The effective Hamiltonian $H_{\text{eff}}$ is time independent, i.e. autonomous, and an integral of motion.

If this does not satisfy you, and your question is about effective Hamiltonians in the original, restricted phase space, for arbitrarily large times $T\rightarrow 0$, the answer is that, in general there can be no such effective Hamiltonian. This can be demonstrated by a simple example.

Consider an autonomous Hamiltonian system with one degree of freedom evolving under the Hamiltonian $H_0(p,q)$. The Hamiltonian is conserved, therefore the system is integrable. The orbits lie on contours given by $H_0 = \text{const.}$. Suppose now that this system is perturbed by a time dependent perturbation $H_1(p,q,t)$, so that $$ H(p, q, t) = H_0(p,q) + H_1(p,q,t). $$

The question then becomes, whether there can be an autonomous Hamiltonian of one degree of freedom $H_\text{eff}(p,q)$ that describes the motion under the non autonomous Hamiltonian $H(p, q, t)$.

It is a well known fact that in general, non autonomous systems exhibit chaotic behaviour, when
(see Poincare-Melnikov theory, for example). The perturbed Hamiltonian is no longer conserved and in general there are orbits that cover densely finite areas of phase space. Such orbits cannot be described as contour levels of some well behaved function $H_\text{eff}$, therefore no autonomous effective Hamiltonian exists.

You may weaken your requirements and ask for an effective Hamiltonian that exactly describes the motion only for a finite, possibly small, time $T$, after which it becomes invalid. In other words, the question becomes whether the non autonomous Hamitonian $H$ can be expressed as a series $$ H(p, q, t) = \sum_n H_{\text{eff}, n}(p, q) U_n(t) $$ where $$ U_n = \begin{cases} &1,\quad \text{for}\ n T \leq t < (n+1) T \\ &0,\quad \text{otherwise}. \end{cases} $$ I am not aware of any theorem that says that this is impossible, but even if it is not, in my opinion it would be impractical to calculate, in most cases.
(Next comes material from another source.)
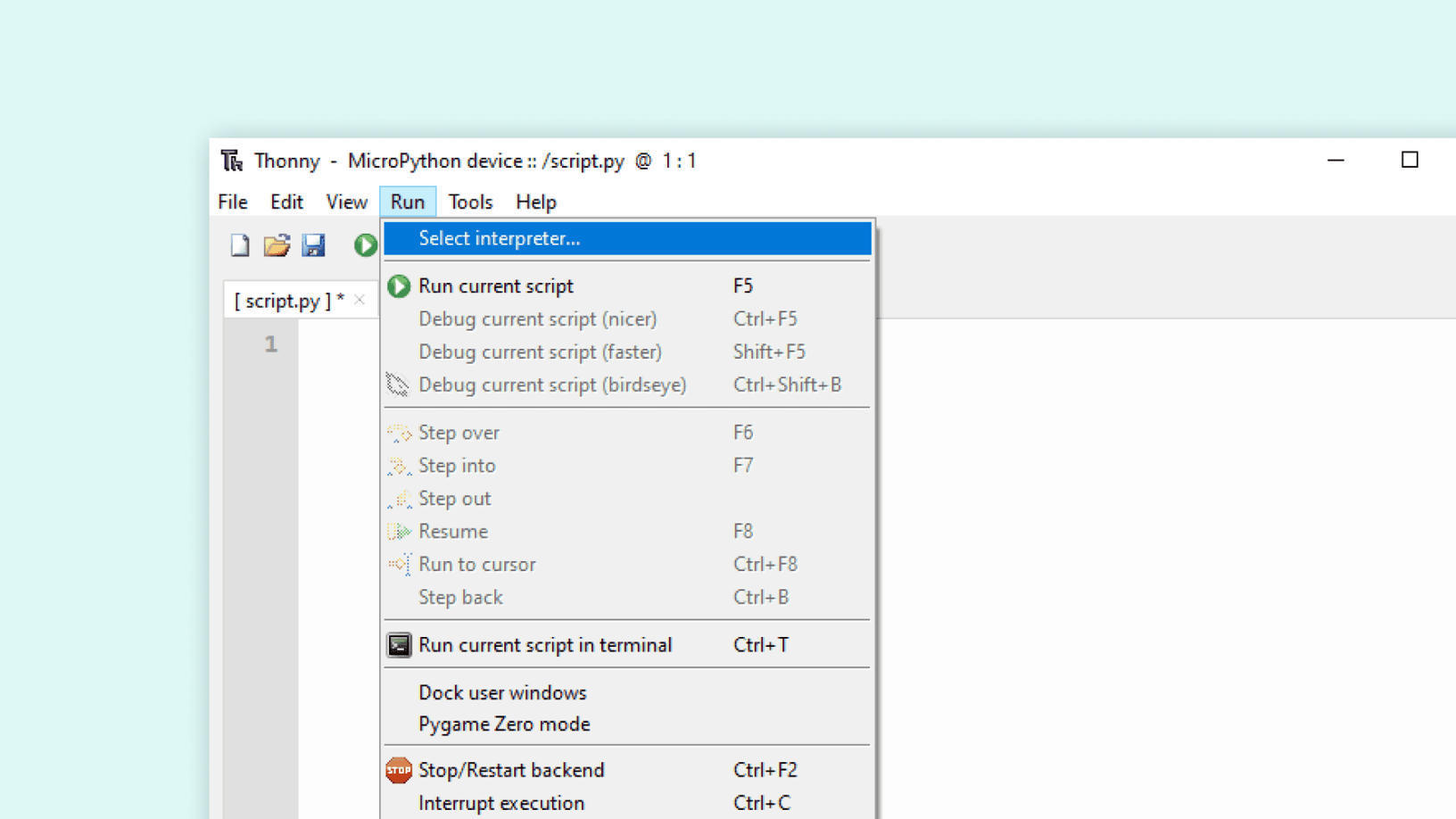Open the File menu

tap(233, 202)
On the other hand, if you are interested in finding effective Hamiltonians that approximately describe the motion for finite, possibly small, times $T$, for perturbed autonomous Hamiltonians, then you should delve into the field of Hamiltonian mappings. This is still an active field of research. Unfortunately, no general techniques are known and even the most common ones would be hard to summarise here.

For more information, see

Abdullaev, S. S. Construction of mappings for Hamiltonian systems and their applications Springer, 2006

Answer 2

Maybe this is too naive a picture, but under your time-dependent Hamiltonian you can define a unitary time-evolution operator:

$U(T,0) = {\cal T} \left( e^{-i \int_0^T H(t') dt'} \right)$

where $\cal T$ signifies the time-ordering operator. As $U$ is a unitary operator, you can express it in terms of a hermitian operator $H_{\mathrm eff}$ as

$U(T,0) = e^{-i T H_{\mathrm eff}}$.

This effective Hamiltonian will not be unique as you can add arbitrary multiples of $2 \pi/T$ to its spectrum, but it should exist. If your Hamiltonian were $T$-periodic, this construction would correspond to employing the Floquet formalism, with the eigenvlaues of $H_{\mathrm eff}$ being the Floquet quasienergies.